** begin Source document **

Am Tue, Apr 12, 2022 at 12:08:24PM -0500 schrieb Dale:
> Rich Freeman wrote:
> > On Mon, Apr 11, 2022 at 9:27 PM Dale <rdalek1...@gmail.com> wrote:
> >> Thoughts.  Replace as soon as drive arrives or wait and see?
> >>
> > So, first of all just about all my hard drives are in a RAID at this
> > point, so I have a higher tolerance for issues.

> Sadly, I don't have RAID here but to be honest, I really need to have it
> given the data and my recent luck with hard drives. 

Plus, if you do a Raid 5 or Raid-Z1, you use your capacity more efficiently
with just three drives. However, when I was building my NAS 5½ years ago,
there was already an article about Raid-5 becoming obsolete due to the ever
rising drive capacity. Because if you have a failed drive and need to
replace and rebuild, the chances that another drive fails during rebuild
rises with the drive capacity.

> Drives used to get dumped because they were just to small to use anymore. 
> Nowadays, they seem to break in some fashion long before their usefulness
> ends their lives.

** end Source document **
** begin Raw data **

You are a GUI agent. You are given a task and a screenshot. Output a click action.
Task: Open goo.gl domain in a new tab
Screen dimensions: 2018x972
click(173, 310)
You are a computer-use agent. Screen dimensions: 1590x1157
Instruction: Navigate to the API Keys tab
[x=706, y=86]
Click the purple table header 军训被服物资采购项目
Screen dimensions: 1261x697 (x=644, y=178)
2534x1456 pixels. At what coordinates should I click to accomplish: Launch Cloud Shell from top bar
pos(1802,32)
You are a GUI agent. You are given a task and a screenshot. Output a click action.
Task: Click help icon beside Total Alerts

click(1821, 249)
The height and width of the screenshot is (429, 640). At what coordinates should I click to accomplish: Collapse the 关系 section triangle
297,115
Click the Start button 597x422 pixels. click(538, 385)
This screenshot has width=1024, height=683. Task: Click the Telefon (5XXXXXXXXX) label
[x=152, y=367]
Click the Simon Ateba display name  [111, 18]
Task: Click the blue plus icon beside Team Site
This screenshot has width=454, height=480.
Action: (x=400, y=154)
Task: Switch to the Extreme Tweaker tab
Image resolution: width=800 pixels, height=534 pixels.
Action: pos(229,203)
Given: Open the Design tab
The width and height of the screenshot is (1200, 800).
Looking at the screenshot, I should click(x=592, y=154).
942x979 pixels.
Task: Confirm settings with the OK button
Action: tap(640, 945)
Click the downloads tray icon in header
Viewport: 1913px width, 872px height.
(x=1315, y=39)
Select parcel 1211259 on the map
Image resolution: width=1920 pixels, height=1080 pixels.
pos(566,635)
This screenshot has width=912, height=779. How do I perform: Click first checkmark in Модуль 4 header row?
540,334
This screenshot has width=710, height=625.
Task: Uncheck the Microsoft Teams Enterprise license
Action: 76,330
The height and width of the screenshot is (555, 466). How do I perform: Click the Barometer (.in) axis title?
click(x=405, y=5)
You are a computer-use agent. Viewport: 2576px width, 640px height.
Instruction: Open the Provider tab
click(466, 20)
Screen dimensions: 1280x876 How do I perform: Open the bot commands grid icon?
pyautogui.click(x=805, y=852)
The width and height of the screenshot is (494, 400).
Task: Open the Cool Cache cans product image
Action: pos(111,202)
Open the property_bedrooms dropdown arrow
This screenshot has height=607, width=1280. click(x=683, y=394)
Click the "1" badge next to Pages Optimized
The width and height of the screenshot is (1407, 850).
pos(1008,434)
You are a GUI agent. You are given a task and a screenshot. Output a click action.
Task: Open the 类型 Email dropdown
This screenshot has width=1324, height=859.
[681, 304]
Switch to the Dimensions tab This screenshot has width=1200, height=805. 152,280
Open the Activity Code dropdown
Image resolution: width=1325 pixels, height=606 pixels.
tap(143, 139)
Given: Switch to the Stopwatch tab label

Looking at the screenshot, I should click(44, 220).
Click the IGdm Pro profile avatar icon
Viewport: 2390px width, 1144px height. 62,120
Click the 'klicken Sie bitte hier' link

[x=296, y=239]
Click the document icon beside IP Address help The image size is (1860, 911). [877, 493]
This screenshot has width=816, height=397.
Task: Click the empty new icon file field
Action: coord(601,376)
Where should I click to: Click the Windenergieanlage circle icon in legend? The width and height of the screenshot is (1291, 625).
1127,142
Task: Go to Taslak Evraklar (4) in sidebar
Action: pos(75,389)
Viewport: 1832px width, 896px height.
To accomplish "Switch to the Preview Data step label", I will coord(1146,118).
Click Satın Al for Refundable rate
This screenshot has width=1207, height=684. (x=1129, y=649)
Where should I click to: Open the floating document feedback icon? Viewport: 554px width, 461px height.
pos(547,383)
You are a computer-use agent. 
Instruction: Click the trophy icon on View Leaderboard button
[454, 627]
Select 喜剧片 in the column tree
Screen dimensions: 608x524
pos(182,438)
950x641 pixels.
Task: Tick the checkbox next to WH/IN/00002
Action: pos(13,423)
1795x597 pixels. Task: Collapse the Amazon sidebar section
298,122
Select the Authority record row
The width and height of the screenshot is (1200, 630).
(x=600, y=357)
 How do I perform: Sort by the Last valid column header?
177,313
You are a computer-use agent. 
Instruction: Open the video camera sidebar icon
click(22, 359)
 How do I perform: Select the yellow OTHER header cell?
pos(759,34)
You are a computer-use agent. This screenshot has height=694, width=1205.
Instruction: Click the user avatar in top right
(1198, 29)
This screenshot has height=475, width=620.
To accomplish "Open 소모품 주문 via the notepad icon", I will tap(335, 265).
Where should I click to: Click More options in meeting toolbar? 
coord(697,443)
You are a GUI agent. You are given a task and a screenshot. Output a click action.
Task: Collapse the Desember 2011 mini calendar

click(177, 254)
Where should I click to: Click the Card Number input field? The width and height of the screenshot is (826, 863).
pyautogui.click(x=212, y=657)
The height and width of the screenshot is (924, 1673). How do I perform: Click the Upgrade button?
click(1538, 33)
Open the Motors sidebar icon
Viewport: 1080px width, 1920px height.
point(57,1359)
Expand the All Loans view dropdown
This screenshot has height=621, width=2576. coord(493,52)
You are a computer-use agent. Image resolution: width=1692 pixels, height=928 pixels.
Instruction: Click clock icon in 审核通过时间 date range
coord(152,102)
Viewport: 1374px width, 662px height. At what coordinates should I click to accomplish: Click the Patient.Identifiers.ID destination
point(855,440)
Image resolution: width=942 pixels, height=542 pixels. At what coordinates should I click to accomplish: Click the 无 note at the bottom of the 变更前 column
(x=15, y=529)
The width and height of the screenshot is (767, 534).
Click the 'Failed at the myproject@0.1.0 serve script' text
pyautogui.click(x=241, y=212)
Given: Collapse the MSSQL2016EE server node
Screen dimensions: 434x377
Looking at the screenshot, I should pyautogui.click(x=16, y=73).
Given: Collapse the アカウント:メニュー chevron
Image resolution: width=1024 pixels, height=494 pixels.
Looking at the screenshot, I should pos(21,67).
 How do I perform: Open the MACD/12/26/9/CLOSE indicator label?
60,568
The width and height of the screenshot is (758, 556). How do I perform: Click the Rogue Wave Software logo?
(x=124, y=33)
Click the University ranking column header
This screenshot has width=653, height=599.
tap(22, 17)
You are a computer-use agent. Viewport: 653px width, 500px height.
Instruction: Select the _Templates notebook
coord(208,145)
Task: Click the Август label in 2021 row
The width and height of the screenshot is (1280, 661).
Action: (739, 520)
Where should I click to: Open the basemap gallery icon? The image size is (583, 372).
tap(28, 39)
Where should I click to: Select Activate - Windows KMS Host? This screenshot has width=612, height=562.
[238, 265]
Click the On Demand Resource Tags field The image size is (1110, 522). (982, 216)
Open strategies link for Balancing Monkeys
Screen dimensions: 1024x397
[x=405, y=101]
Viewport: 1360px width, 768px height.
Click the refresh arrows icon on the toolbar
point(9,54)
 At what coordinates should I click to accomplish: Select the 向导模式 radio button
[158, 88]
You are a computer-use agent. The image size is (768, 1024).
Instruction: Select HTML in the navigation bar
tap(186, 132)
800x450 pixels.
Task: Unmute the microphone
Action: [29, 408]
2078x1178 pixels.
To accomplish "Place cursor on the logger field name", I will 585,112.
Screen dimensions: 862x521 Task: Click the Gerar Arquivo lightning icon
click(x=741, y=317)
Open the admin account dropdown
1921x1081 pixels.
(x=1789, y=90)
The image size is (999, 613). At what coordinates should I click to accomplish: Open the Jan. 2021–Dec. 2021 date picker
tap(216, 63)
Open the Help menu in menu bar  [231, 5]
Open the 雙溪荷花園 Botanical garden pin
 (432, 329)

** end Raw data **

=== Set of tasks ===
1 > According to the mailing-list post, why was RAID-5 said to be becoming obsolete?
2 > Print the part of the mailing-list post starting at "Plus, if you" and ending at "the drive capacity.".

=== Solved problems ===
1 > Drive capacities keep rising. When a failed drive has to be replaced and the array rebuilt, the chance that another drive fails during the rebuild grows with drive capacity.

2 >
Plus, if you do a Raid 5 or Raid-Z1, you use your capacity more efficiently
with just three drives. However, when I was building my NAS 5½ years ago,
there was already an article about Raid-5 becoming obsolete due to the ever
rising drive capacity. Because if you have a failed drive and need to
replace and rebuild, the chances that another drive fails during rebuild
rises with the drive capacity.